The inventors of Zoom could not have predicted the level of use during COVID lockdowns. It is one of the easiest to use and one reason it is popular with business and families. It also has provision for live captioning for people who have difficulty hearing. However, the purpose of video platforms is to see who you are talking to. But what if they are a fuzzy block of faces? Here are some tips on Zoom for people with vision loss.
Sheri Byrne-Haber’s has some tips to make Zoom meetings more equitable for people with vision loss.
- If you send out presentation materials in advance, people using screen readers can download and magnify them. That way, they don’t have to ask the presenter “can you make that bigger?”
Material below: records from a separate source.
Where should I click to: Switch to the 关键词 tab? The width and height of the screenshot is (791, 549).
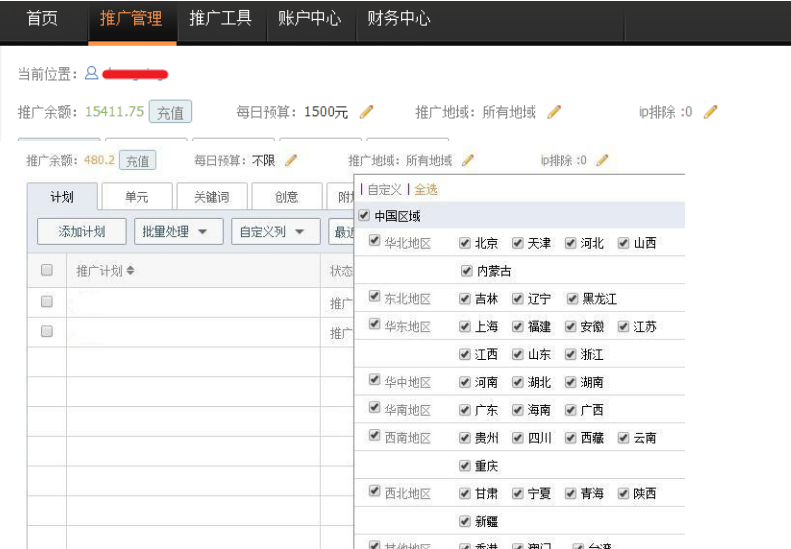point(211,197)
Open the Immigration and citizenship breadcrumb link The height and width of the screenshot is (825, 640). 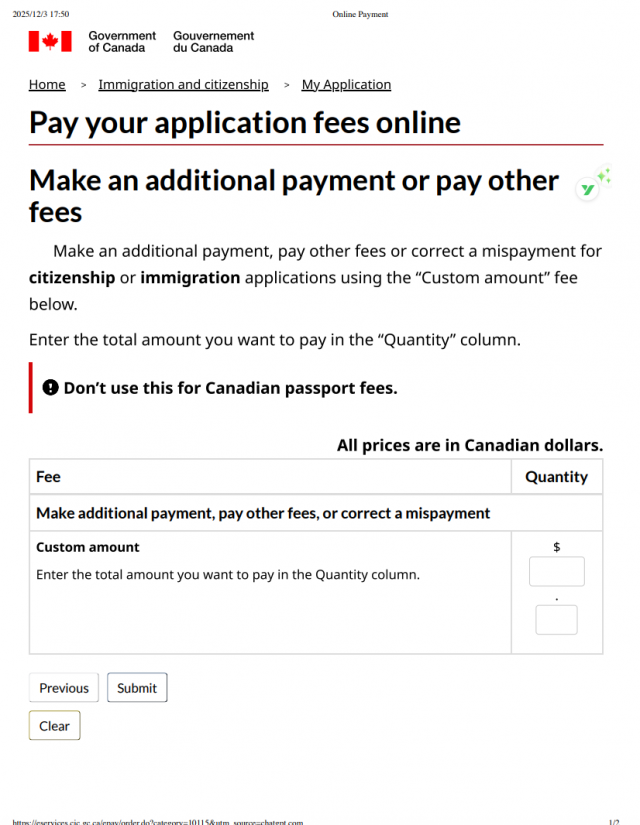pyautogui.click(x=183, y=85)
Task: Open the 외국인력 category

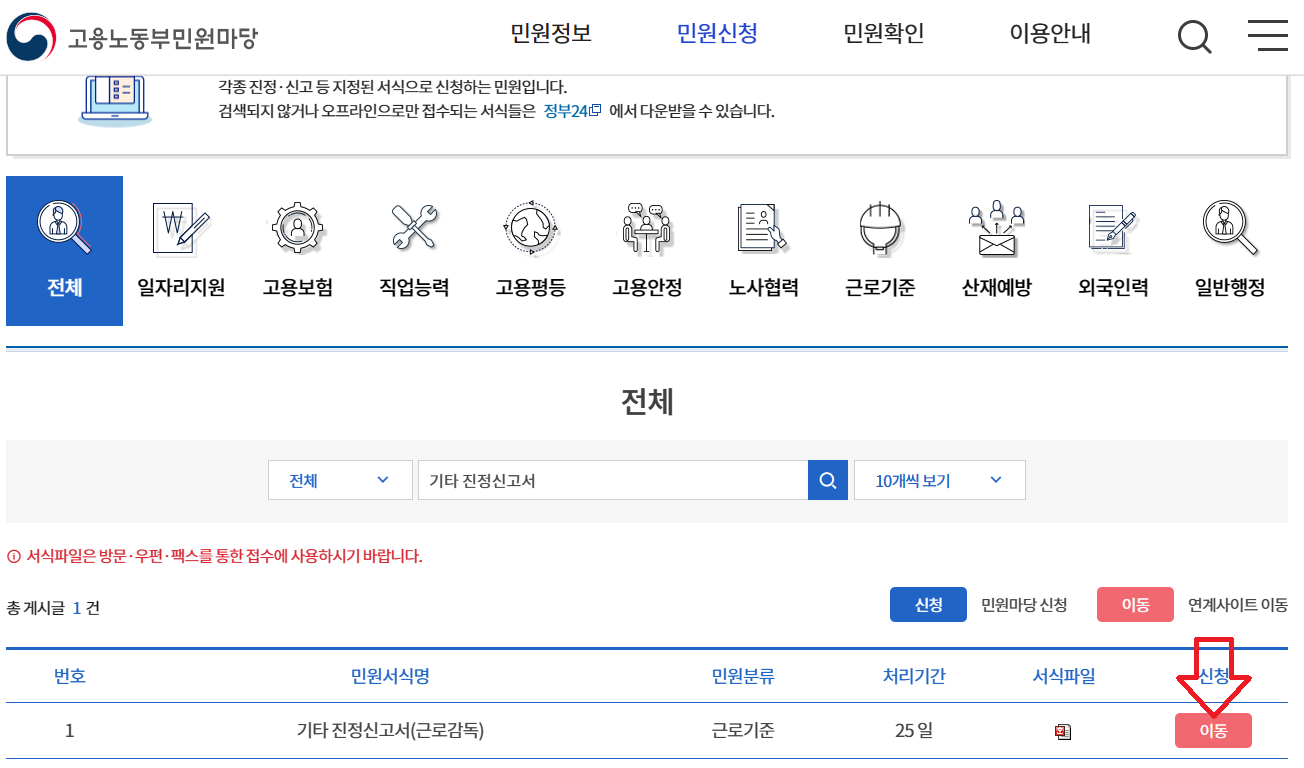Action: point(1111,245)
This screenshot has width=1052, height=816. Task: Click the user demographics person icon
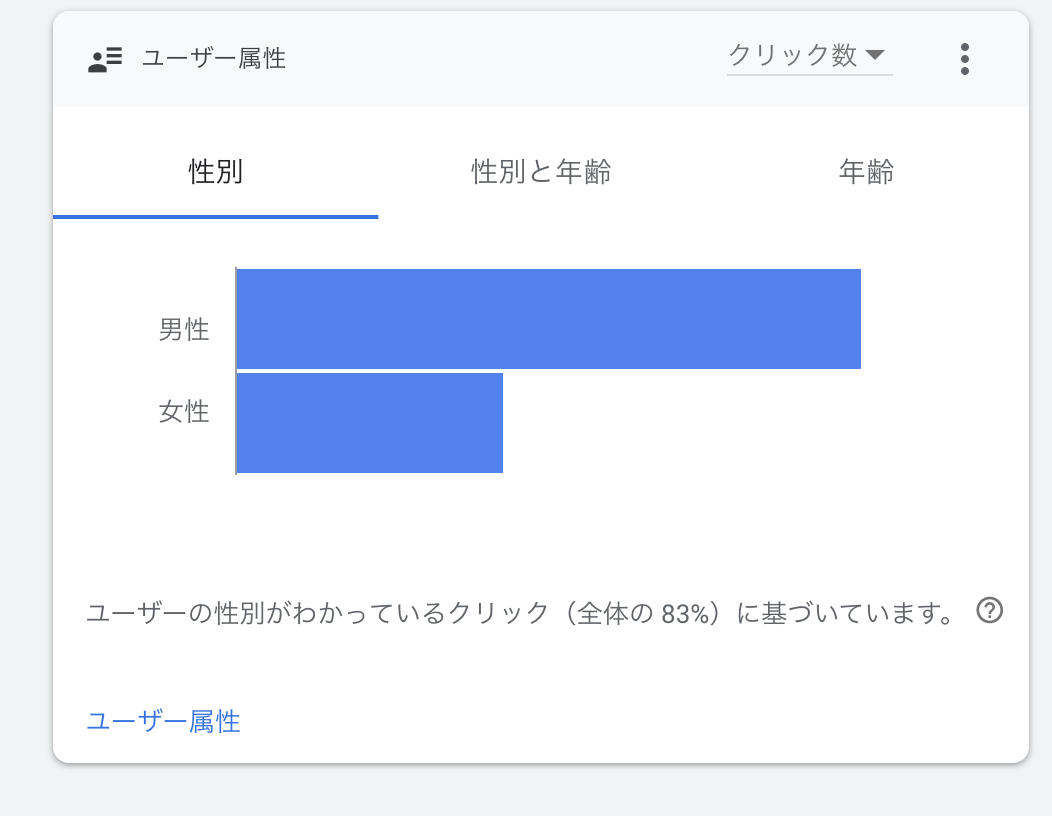[x=105, y=59]
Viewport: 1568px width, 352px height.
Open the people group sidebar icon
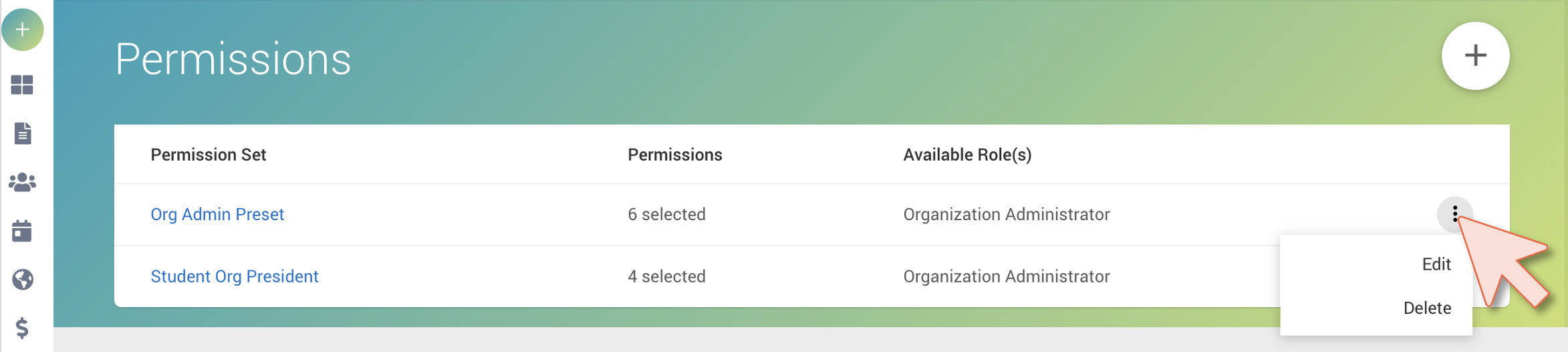[22, 182]
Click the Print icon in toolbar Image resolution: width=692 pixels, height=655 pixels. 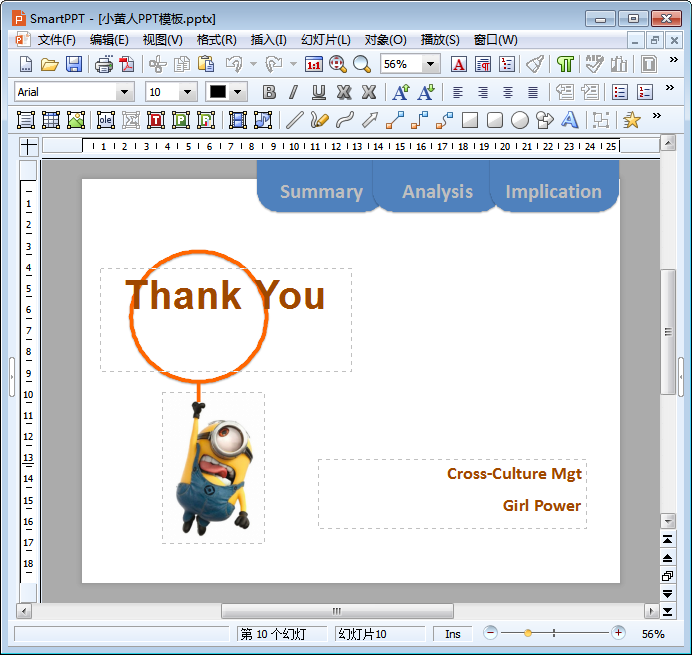point(104,64)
- If you embed text in images they just pixelate when they are magnified. That is, all you can see are pixels – dots.
- Use good contrast. Low contrast is still difficult to read with a screen reader. Larger does not make it clearer. Neon colours are difficult for some autistic people. Best is off white with charcoal or navy blue. Stark black and white is not best.
- No fancy fonts and make them a decent size. No Italics. Bold or colour change is better for emphasis.
Byrne-Haber has more detail in her blog post and it is worth a read. As she says: Don’t be the barrier. Be the solution.
Universal design is a thinking process. Once you start incorporating these ideas into presentations it starts to become second nature.